Alex Hall is a UCLA professor of atmospheric and oceanic sciences and a member of the UCLA Institute of the Environment and Sustainability. Mark Gold is UCLA’s associate vice chancellor for environment and sustainability. This op-ed appeared in the Sacramento Bee.
The crisis at Oroville Dam should be a wake-up call to those making infrastructure decisions today that will affect Californians for many years to come.
A centerpiece of the massive State Water Project, which provides water to 25 million Californians, has proved highly vulnerable to the kind of heavy winter rains we’ll see more often under climate change. Long a leader on action to curb climate change, California must now confront the inevitable impacts to which global greenhouse gas emissions have committed us.
The scale of the Oroville Dam project highlights the challenge. Completed in 1968, the dam cost about $3 billion in today’s dollars. Such dams typically have long life spans, in effect committing several generations to decisions made with an outdated state of knowledge. For example, it is now apparent that Oroville Dam’s spillways are subject to major erosion, risking nearly 200,000 lives and hundreds of millions of dollars of property.
We point this out not to criticize past engineering choices, but rather to emphasize what is at stake with each infrastructure decision. One probable factor in engineering the spillways to a lower standard was an assumption that the kind of climatic event we are now experiencing would be very rare.

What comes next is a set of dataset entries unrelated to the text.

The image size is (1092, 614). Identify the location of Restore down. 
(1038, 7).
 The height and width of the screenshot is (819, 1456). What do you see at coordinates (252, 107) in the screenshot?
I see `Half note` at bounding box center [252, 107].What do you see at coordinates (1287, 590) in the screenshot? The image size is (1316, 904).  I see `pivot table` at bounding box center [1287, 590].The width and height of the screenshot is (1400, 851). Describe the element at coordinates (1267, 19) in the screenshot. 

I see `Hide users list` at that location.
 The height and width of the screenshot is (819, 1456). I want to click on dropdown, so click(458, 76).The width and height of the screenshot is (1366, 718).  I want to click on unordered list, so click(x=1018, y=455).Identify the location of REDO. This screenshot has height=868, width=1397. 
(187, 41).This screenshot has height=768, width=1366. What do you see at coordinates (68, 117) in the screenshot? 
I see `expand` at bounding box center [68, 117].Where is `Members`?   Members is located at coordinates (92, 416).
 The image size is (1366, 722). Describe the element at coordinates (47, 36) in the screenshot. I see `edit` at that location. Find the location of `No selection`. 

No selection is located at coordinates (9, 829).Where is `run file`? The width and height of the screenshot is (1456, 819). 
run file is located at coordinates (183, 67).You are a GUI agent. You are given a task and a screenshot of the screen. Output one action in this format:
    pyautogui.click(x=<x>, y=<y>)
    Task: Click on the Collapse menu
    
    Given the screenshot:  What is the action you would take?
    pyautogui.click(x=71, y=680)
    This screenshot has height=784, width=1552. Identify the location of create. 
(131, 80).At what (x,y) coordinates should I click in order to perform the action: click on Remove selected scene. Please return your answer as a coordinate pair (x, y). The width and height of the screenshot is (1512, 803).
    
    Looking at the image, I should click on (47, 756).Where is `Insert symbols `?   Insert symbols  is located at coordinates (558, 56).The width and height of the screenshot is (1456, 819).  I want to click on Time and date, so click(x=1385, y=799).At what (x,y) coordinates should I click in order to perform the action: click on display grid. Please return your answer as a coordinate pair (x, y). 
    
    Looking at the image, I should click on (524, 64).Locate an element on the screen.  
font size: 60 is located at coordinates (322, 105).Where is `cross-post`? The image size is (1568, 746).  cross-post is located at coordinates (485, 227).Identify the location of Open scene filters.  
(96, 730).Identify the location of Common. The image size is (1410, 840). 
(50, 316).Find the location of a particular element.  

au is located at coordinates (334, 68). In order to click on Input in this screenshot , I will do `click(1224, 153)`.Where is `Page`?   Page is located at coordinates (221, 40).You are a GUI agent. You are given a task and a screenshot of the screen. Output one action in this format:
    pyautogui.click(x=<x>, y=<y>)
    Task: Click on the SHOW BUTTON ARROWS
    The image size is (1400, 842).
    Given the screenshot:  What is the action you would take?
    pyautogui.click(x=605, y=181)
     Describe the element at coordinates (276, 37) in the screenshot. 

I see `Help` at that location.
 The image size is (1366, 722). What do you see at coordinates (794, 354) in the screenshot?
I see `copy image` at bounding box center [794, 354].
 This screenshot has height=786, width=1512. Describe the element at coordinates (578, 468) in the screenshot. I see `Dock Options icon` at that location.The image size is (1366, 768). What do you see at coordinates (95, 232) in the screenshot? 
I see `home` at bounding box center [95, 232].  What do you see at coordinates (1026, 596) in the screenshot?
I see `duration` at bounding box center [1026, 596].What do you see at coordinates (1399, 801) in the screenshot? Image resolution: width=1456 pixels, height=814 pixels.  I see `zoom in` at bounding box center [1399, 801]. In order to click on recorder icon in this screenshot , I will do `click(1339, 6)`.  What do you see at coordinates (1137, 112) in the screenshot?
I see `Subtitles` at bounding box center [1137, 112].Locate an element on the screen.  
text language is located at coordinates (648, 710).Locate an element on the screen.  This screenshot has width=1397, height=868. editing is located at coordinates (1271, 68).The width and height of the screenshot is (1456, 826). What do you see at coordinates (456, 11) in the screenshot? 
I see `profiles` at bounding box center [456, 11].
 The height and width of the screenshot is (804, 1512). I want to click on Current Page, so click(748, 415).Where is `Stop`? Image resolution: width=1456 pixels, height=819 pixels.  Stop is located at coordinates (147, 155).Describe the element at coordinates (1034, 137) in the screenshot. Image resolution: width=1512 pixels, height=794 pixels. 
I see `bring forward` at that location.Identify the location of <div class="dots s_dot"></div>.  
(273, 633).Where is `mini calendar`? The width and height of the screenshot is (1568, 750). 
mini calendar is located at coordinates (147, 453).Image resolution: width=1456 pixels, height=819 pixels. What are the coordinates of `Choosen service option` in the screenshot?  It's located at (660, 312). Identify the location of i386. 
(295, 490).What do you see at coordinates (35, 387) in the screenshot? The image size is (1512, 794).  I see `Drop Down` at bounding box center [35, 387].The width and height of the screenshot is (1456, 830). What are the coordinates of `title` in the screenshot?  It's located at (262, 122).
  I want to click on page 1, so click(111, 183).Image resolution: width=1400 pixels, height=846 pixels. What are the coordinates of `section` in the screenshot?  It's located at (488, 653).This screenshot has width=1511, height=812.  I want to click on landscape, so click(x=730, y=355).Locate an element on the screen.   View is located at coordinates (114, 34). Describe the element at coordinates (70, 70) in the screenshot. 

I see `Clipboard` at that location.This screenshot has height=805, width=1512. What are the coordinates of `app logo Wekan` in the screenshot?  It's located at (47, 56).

Indeed, this is a highly unusual winter. In the northern Sierra Nevada, precipitation to date is 230 percent of normal, and the region is on track to see its wettest year in recorded history. Record precipitation has led to record snow accumulation in some locations. However, the extra snow is not proportionate to the overall precipitation increase.
Currently, snowpack in the northern Sierra is just 157 percent of normal, not the more-than-doubling we would expect. In other words, what makes this winter so extreme is how much rain we’re getting, as opposed to snow. Instead of being stored in frozen form until spring snowmelt sends it gradually downstream, rain runs off immediately, filling reservoirs quickly.
The reason for this shift is that it’s warmer than normal, so a greater share of precipitation is falling as rain. There’s reason to believe climate change is at play. For example, research from one of our labs found that between 2012 and 2015, human-caused warming resulted in a snowpack roughly one-fifth smaller than would otherwise have accumulated.
Looking toward the future, climate modeling studies conducted at UCLA and elsewhere show significant declines in Sierra snowpack over this century. These declines are due not to changes in overall precipitation totals, but rather to a shift from a snow-dominated to a rain-dominated regime. This means we can expect to see more years like this one. The situation that Oroville Dam engineers once considered rare will become more common.
California’s water infrastructure was built to handle flows based on the historic record, when greenhouse gas concentrations were well below their current levels of more than 400 parts per million and climbing. But our infrastructure needs to be designed for California’s climate future.
We can no longer afford to make infrastructure decisions that do not explicitly account for climate change. Instead, the state must tackle adaptation issues head-on. This will require more research to better model and understand future impacts, a commitment to incorporating such research findings into planning, and on-the-ground projects that protect vulnerable communities and industries.
California leads the world in climate science, greenhouse gas reduction strategies and climate mitigation investments, but we have largely neglected our responsibility to make the state more resilient to climate change. Currently, there is no mechanism to fund adaptation research and implementation projects that comes close to matching the scale of our challenges.
Among the urgent needs is a water infrastructure vulnerability assessment that includes dams, aqueducts and coastal aquifers. This assessment must be used to develop a priority list for retrofits and construction, to be completed before future crises arise.
In addition to water resources, we must also deal with other types of climate-related challenges, including increased risk of wildfire, public health impacts and sea level rise. State lawmakers should heed the lessons of Oroville Dam and act to ensure our resiliency to a changing climate.